→ Textauszug
+ + + +
Mich begeistert und beseelt die Atmosphäre. Unkompliziert, herzlich, gesprächsfreudig und Musik mit viel Leidenschaft und Spontaneität. Die Leute kommen und gehen. Kein Zwang. Touristen aus aller Welt. Eine Mitbewohnerin im Hostel bringt es auf den Punkt: „Hier habe ich das Gefühl, dass die Musik von innen heraus kommt.“ Ich stimme ihr zu.

Musik wird auch auf offener Straße gemacht. Immer wieder beobachte ich, dass zwei oder drei beginnen und binnen kurzer Zeit musiziert eine ganze Gruppe getragen von einem Grundrhythmus und der Improvisation. „Die Musik hat der Stadt die Lebensfreude zurückgebracht“, weiß Canny, der Besitzer des India Hostel. Er hat mir ausführlich geschildert, wie es war, als kein Strom da war. Die Nacht war rabenschwarz. Kein Vogel und kein Hund zu hören. Die Musik war fort. Für ihn war es die „radikalste Reflexion“ seines Lebens.

Bei meinen Begegnungen im neu errichteten „Musician’s Village“ wurde mir klar: Diese Stadt braucht die Musik wie wir die Luft zum Atmen. Die Häuser dort ermöglichen jenen Musikern billige Unterkünfte, die sie durch die Katastrophe verloren haben.
Schon die ersten Tage meines Aufenthaltes sind geprägt von Fest und Festival. Tausende Amerikaner kommen zu Halloween in die Stadt des „big easy“, der Leichtigkeit und Lebensfreude. Neidlos wird anerkannt, „dass New Orleans die Hauptstadt des Feierns ist.“ Ich spüre keine Lust, mich zu verkleiden. Damit gehöre ich in der Bourbon Street allerdings zur Minderheit. Tausende verkleidete Monster in unterschiedlichsten Formen bevölkern den „Ballermann des Mississippi-Deltas“. Ich empfinde die Stimmung nicht aufgesetzt. Mit Fortschreiten des Alkoholkonsums wird alles „spannender“.
+ + + +
→ Datenauszug
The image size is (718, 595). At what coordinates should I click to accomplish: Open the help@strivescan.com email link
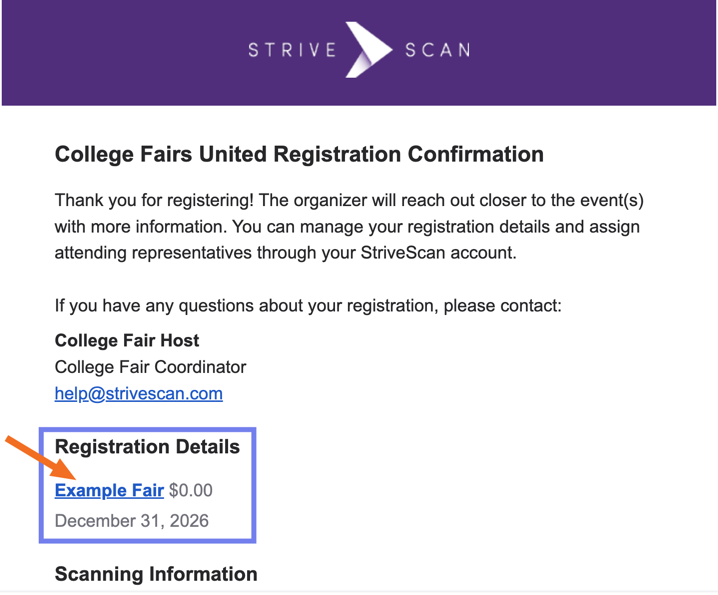pyautogui.click(x=138, y=393)
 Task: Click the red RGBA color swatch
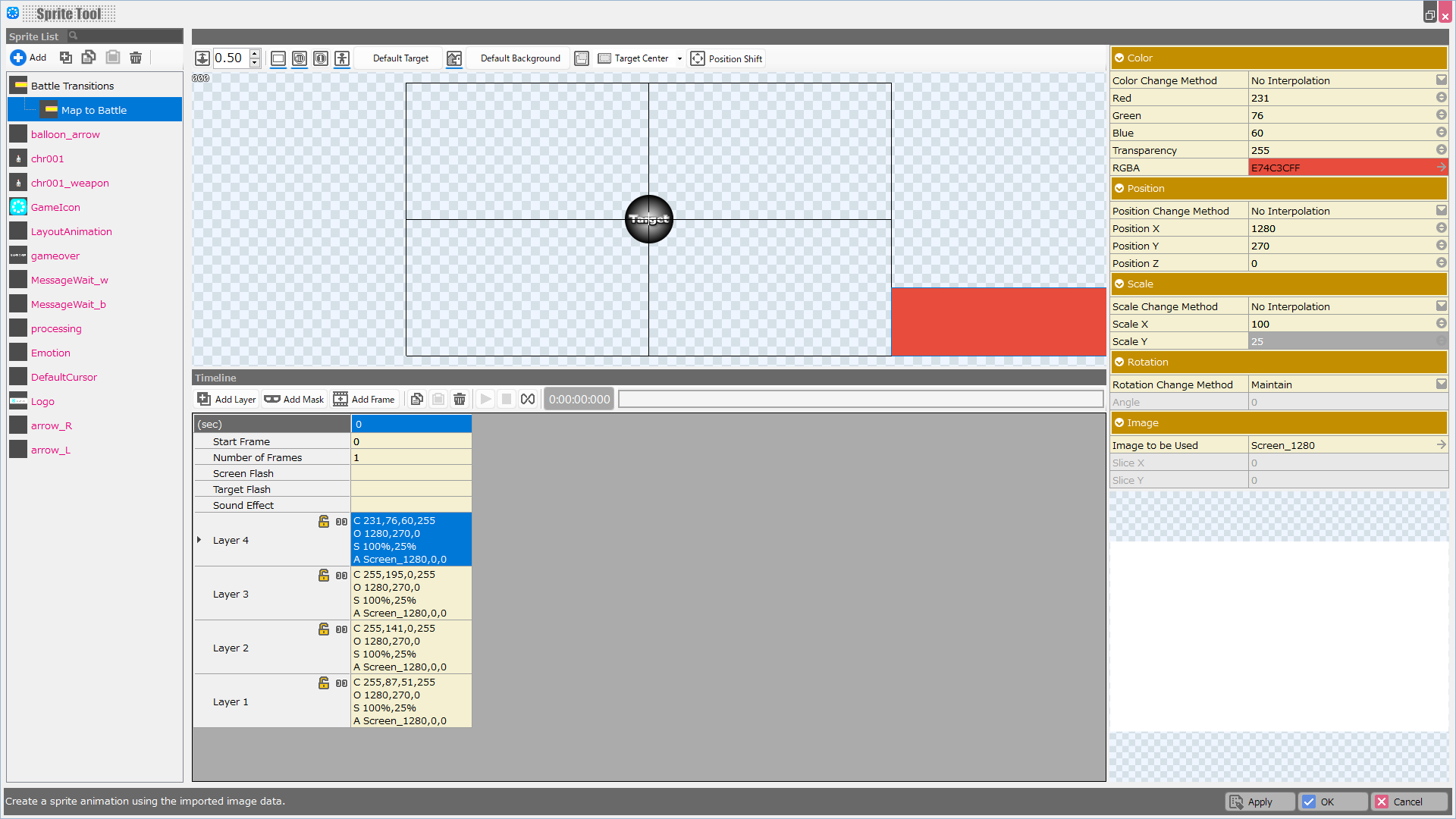click(1342, 168)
+ + + +
→ Arbeitsauftrag
Führen Sie den Reisebericht über New Orleans im Anschluss an seinen letzten Satz fort.

→ Antwort
Am nächsten Tag erfahre ich, dass eine Schießerei mit einem Toten und 15 Verletzten an jenem Platz stattfand, wo ich eine Stunde vorher für mich beschlossen habe: Das ist kein guter Platz für mich. Ein zugewanderter Franzose erzählt mir am nächsten Tag, dass im Hintergrund der großen Feste „Bandenkämpfe“ stattfinden. Es geht dabei wie so oft um das Geschäft. Bis die letzten Masken und Verkleideten verschwinden, vergehen vier Tage. Jetzt kann ich ein wenig erahnen, was es heißt und bedeutet, wenn die Einheimischen immer ganz begeistert von Mardi Gras (Fasching) erzählen. Der dauert vierzehn Tage. „Ist der Anlass noch so klein, wird ein großer Umzug mit einem Fest daraus“, weiß der Priester an der St. Joseph’s Church.

Vicki, die ich über Facebook kennenlernte, meinte: „Unsere Stadt ist mehrheitlich katholisch und feiern können wir.“ Sie hat gerade Stress, weil sie sich entschieden hat, einem neunjährigen Jungen, der mit seinen Adoptiveltern gebrochen hat, eine neue Heimat in ihrer Familie zu geben. Dieses direkte Helfen ist ebenfalls typisch.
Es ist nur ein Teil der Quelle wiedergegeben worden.